### PASSAGE SHOWN
Some of the factors affecting net revenue include the timing of
product purchases and the length of the sales cycle for
Hypercom's products.
Hypercom POS Systems and its customers enter into purchase
agreements that generally have a one-year term and minimum
purchase commitments. However, customers are not required to make
purchases at any particular times during the term of the
agreement or to purchase products exclusively from Hypercom.
Because the timing of product purchases in any given period is at
the customers' exclusive discretion and control, net revenue for
POS products is difficult to forecast.
<PAGE> 24
It is also difficult to forecast net revenue in certain
international markets where large orders for complete systems
occur more frequently than in the U.S. Due to the significant
cost of buying complete systems, their sales cycle is long and
difficult to predict.
Hypercom Network Systems operates with little backlog and, as a
result, net revenue in any quarter is substantially dependent on
the orders booked and shipped in that quarter. The highly
technical nature of these sales generally results in a sales
cycle that ranges from 12 to 18 months.
Hypercom's operating results are subject to other uncertainties,
including the following:
* Industry and economic conditions;
* Competitive pressures;
* Type, timing, and size of orders and shipments for major
customers;
* Variations in product mix and cost;
* Overhead costs;
* Obsolescence of inventory;
* Manufacturing or production difficulties; and
* Nonrecurring charges.
Significant Fluctuations in Quarterly Results
Hypercom's operating results vary from quarter to quarter. If
sales and shipments in any quarter do not meet expectations, the
results may be adversely affected. Any unexpected decline in the
growth of the net revenue without a quick reduction in the growth
of operating expenses could have a serious negative effect on
operating results and financial condition. Hypercom cannot be
sure that it will meet profitability objectives for a quarter if
sales fall or the gross margin is reduced.
Seasonality
Hypercom continues to experience some degree of seasonality. For
this reason, net revenue and results of operations are stronger
in the first half of the fiscal year reflecting:
* Increased POS purchases to satisfy increased retail demand
during the holiday season,
* Incentive programs VISA and MasterCard offer from July to
December to encourage merchants to offer card-based payment
systems, and
* Allocation of customers' capital budgets by the end of March
with volume shipments beginning in July.
Risks Associated with International Operations and Foreign
Currency Fluctuations
Hypercom's net revenue from international sales for fiscal years
1996, 1997 and 1998 was approximately 58%, 56% and 57%,
respectively, of Hypercom's net revenue. Hypercom expects that
international sales will continue to account for a significant
<PAGE> 25
percentage of its net revenue in the foreseeable future.

### RECORDS FOR THIS TASK
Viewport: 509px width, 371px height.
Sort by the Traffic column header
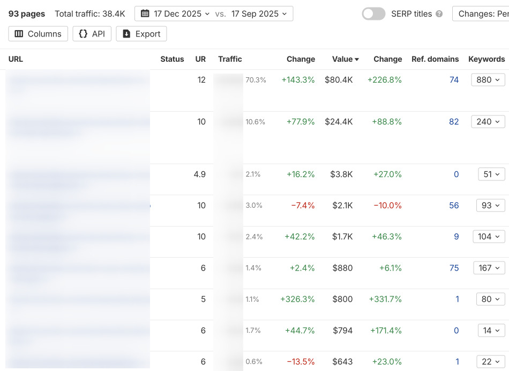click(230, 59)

* * *

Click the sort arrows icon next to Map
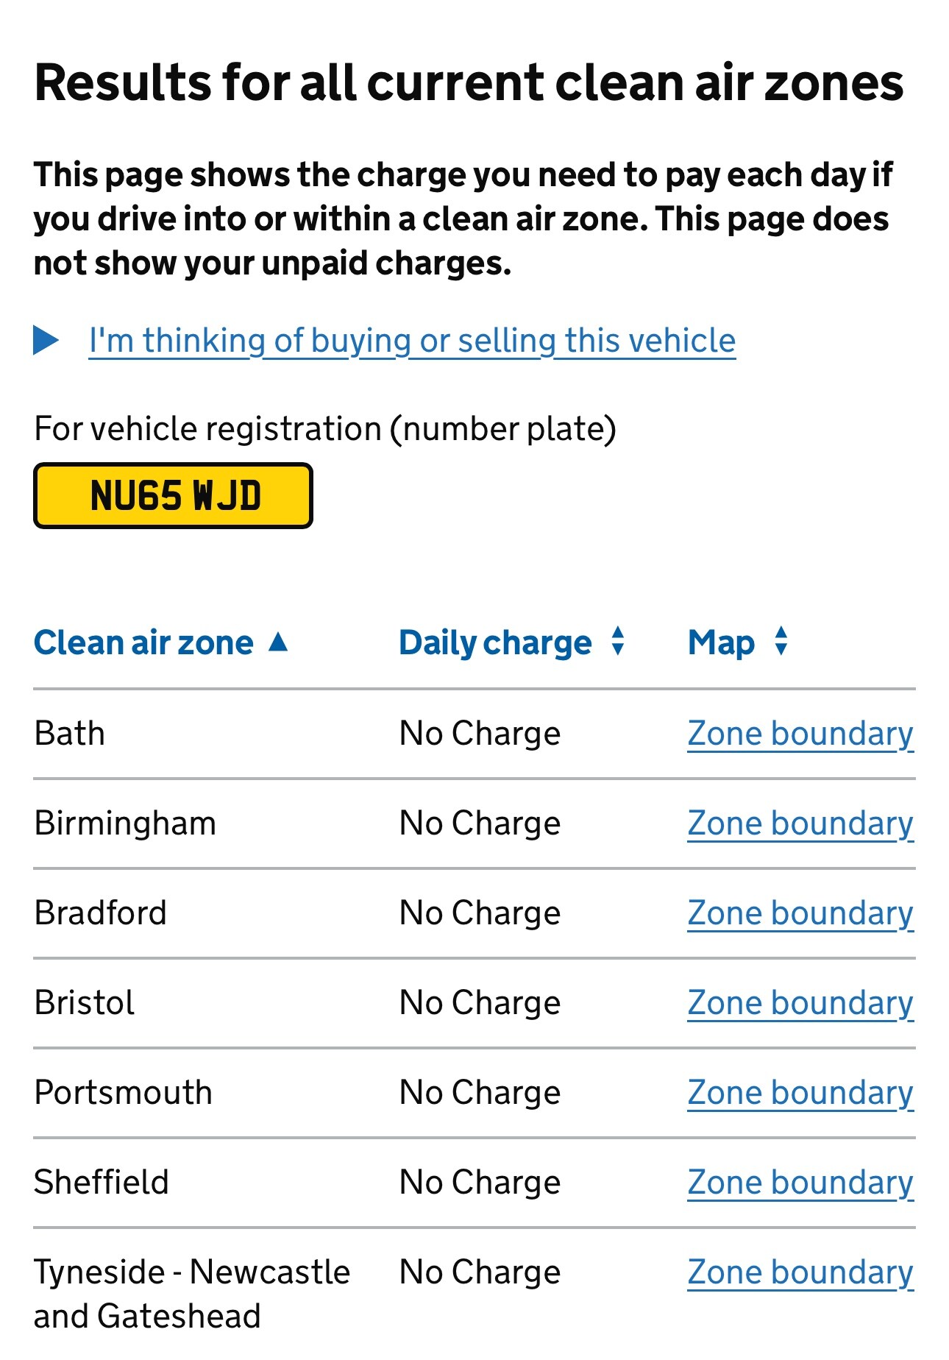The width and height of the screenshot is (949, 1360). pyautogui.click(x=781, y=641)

### TO BE DONE
1) Return the part of the Hypercom passage between "Hypercom POS Systems" and "difficult to predict.", inclusive, copied word for word.
2) Rewrite the lines of the records between the lines holding "Viewport: 509px width, 371px height." and "click(230, 59)", inclusive, as a numbered list, leaving out blank lines and the pictures.

### ANSWERS TO EACH TASK
1)
Hypercom POS Systems and its customers enter into purchase
agreements that generally have a one-year term and minimum
purchase commitments. However, customers are not required to make
purchases at any particular times during the term of the
agreement or to purchase products exclusively from Hypercom.
Because the timing of product purchases in any given period is at
the customers' exclusive discretion and control, net revenue for
POS products is difficult to forecast.
<PAGE> 24
It is also difficult to forecast net revenue in certain
international markets where large orders for complete systems
occur more frequently than in the U.S. Due to the significant
cost of buying complete systems, their sales cycle is long and
difficult to predict.

2)
1. Viewport: 509px width, 371px height.
2. Sort by the Traffic column header
3. click(230, 59)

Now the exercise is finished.